Thank you all.
1.
The other query is:
select keyword, sum(cnt) as count
from my_table
where regymdt >= to_timestamp('2017-04-03 00:00') and regymdt <=
to_timestamp('2017-04-03 23:00')
and *obj_id in ( obj_ids comes here... )*
and obj_grp = '100'
group by keyword
order by count desc;
This query is pretty fast because of the first two PKs.

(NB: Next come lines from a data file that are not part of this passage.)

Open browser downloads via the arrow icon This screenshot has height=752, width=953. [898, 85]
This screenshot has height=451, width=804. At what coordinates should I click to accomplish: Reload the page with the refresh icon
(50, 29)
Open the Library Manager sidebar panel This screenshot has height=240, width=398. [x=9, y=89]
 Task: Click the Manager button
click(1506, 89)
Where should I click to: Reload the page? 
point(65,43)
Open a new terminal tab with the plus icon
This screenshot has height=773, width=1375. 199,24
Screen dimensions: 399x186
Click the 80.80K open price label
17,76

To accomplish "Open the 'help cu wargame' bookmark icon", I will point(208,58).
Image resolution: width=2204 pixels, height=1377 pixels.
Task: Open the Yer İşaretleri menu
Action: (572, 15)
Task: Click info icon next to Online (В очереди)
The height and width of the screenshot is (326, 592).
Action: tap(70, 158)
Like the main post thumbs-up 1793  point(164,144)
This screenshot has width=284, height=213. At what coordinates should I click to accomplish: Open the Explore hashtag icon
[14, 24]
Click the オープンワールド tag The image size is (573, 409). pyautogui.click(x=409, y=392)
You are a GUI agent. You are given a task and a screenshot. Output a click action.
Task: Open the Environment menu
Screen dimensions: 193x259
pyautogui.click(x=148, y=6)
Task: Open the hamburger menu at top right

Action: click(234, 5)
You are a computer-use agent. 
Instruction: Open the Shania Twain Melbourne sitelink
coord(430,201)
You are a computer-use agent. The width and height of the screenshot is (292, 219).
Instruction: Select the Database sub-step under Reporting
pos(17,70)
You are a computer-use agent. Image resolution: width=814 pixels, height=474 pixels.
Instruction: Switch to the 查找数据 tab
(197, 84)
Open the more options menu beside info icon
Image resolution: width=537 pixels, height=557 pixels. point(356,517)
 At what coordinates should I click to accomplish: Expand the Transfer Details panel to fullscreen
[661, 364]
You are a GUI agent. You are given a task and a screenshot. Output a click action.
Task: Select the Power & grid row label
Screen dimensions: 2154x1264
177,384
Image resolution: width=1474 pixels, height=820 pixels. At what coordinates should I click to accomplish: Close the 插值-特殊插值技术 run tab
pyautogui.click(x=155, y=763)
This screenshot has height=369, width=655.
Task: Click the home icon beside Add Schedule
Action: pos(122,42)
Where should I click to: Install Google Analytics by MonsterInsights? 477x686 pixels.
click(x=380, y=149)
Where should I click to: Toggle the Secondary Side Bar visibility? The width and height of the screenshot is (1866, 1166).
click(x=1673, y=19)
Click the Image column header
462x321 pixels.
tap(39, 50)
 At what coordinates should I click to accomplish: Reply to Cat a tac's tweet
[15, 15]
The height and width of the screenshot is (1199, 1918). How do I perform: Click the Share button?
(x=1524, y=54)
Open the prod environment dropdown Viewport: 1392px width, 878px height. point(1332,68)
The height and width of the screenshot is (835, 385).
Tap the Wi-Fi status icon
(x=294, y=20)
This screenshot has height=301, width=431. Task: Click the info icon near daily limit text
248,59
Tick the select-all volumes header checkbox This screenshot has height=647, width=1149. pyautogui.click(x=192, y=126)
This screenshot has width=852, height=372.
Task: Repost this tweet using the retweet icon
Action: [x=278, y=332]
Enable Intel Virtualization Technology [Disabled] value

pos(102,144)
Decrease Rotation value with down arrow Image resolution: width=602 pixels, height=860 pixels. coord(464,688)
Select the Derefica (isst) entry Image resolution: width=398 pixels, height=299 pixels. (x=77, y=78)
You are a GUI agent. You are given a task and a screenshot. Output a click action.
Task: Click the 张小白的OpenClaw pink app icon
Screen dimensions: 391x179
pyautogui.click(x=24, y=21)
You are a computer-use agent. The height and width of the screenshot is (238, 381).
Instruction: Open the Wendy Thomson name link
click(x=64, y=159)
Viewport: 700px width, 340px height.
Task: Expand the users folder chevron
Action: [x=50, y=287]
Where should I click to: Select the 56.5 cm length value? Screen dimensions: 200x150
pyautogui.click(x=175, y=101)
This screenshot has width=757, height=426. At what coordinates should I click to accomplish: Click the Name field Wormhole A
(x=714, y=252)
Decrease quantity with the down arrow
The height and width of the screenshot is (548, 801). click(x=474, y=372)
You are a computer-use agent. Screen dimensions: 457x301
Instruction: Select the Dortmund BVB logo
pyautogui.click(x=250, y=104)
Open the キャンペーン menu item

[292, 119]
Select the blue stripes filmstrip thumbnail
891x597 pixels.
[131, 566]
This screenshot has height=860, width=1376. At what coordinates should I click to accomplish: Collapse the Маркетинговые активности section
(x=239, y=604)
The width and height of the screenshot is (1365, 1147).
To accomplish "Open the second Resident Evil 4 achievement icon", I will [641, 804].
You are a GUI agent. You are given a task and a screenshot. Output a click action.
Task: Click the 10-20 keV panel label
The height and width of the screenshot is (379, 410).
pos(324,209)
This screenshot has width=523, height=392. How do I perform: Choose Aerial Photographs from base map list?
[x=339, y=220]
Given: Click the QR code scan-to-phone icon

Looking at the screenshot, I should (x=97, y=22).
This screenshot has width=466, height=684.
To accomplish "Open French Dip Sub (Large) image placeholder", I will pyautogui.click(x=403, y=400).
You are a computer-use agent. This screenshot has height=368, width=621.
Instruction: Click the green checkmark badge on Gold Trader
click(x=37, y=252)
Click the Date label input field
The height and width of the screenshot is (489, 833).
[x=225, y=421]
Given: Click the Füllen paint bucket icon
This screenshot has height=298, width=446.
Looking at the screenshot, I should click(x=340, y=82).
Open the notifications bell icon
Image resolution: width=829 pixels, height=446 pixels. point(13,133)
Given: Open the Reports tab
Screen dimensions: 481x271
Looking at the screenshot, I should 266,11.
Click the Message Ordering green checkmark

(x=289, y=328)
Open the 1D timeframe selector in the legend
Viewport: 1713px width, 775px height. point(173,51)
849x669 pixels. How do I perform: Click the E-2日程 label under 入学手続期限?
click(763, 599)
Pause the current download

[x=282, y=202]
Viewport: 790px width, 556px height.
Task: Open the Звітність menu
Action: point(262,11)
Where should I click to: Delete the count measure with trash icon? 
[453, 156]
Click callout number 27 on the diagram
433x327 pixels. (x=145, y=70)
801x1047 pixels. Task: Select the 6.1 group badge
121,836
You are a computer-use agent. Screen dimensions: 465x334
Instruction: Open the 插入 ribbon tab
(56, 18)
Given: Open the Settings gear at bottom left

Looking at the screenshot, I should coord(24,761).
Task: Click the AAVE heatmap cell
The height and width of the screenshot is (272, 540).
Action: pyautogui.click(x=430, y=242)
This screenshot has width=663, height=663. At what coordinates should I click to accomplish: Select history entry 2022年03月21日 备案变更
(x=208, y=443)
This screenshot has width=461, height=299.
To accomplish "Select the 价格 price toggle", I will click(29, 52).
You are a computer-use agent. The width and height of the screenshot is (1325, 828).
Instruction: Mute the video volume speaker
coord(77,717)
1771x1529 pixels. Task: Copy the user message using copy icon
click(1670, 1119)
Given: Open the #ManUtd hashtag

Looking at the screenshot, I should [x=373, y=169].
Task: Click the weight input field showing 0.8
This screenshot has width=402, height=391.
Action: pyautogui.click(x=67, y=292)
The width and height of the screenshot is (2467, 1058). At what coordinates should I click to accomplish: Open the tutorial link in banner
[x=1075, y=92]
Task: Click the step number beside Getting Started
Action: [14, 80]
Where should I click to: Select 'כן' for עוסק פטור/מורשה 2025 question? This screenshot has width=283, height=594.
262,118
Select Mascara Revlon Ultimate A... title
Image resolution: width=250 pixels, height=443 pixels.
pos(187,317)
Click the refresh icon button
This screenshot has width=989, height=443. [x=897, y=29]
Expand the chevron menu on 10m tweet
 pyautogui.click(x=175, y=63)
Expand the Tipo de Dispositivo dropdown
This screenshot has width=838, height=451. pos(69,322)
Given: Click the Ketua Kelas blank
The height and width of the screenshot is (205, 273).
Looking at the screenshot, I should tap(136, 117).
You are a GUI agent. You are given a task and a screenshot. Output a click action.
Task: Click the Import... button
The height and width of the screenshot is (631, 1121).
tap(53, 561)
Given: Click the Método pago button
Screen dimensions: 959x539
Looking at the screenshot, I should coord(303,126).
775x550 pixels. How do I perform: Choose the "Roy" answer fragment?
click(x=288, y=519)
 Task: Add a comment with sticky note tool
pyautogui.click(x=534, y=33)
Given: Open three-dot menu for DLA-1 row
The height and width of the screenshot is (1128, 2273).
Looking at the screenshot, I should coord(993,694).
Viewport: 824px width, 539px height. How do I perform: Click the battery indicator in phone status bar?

The reason obj_id comes at second PK is, we first assumed 'select with
obj_id' will be called much more often, and then 'select with obj_grp' is
also required.
2.
4.8.0-HBase-1.1 version is used.
I'm testing on HBase server for our product, so that upgrading looks not
easy. : (
If there definitely exist index bug fixes, I could try though.
3.
With Jonathan's reply and optional PK, this schema looks worthy to try:
create table my_table (
obj_grp varchar(50),
obj_id varchar(50) not null,
regymdt timestamp not null,
keyword varchar not null,
cnt integer,
post_tp varchar(20)
constraint pk primary key (obj_grp, obj_id, regymdt, keyword)
)
Thanks,
NaHeon
2017-04-05 15:17 GMT+09:00 Jonathan Leech :
> Also, your schema as defined seems to have a pretty common hbase
> anti-pattern, using a steadily increasing value as the first part of the
> rowkey (assuming your data is also loaded in order of time). This will lead
> to region hotspotting on the load, region splitting, etc. Additionally,
> your queries may not take advantage of the parallelism of the cluster if
> they end up on a small number of regions. If the queries are more likely to
> be on the most recent data, as is often the case, you'll end up with a
> single server doing the bulk the work in the cluster.
>
> - Jonathan
>
> On Apr 4, 2017, at 10:10 PM, James Taylor wrote:
>
> What other queries do you want to be fast? What version of Phoenix are you
> using? Have you seen our new Tuning Guide [1]?
>
> You could try moving OBJ_ID to end of PK and adding OBJ_GRP as the
> leading PK column (it's fine to include it in PK even if it's optional).
>
> Your index should be used, though. Can you try doing an explain on the
> query with 4.10 and file a JIRA if the index isn't being used?
>
> Thanks,
> James
>
> [1] http://phoenix.apache.org/tuning_guide.html
>
> On Tue, Apr 4, 2017 at 8:01 PM NaHeon Kim wrote:
>
>> Hi all,
>>
>> My team has a Phoenix table containing over 30,000,000 rows and try to
>> speed up its query performance.
>> It'll be perfect if all queries could be done within 1~2 seconds.
>>
>> - table schema -
>>
>> CREATE TABLE MY_TABLE (
>>REGYMDT timestamp not null,
>>OBJ_ID varchar(50) not null,
>>KEYWORD varchar not null,
>>OBJ_GRP varchar(50),
>>CNT integer,
>>POST_TP varchar(20),
>>CONSTRAINT PK PRIMARY KEY (REGYMDT, OBJ_ID, KEYWORD)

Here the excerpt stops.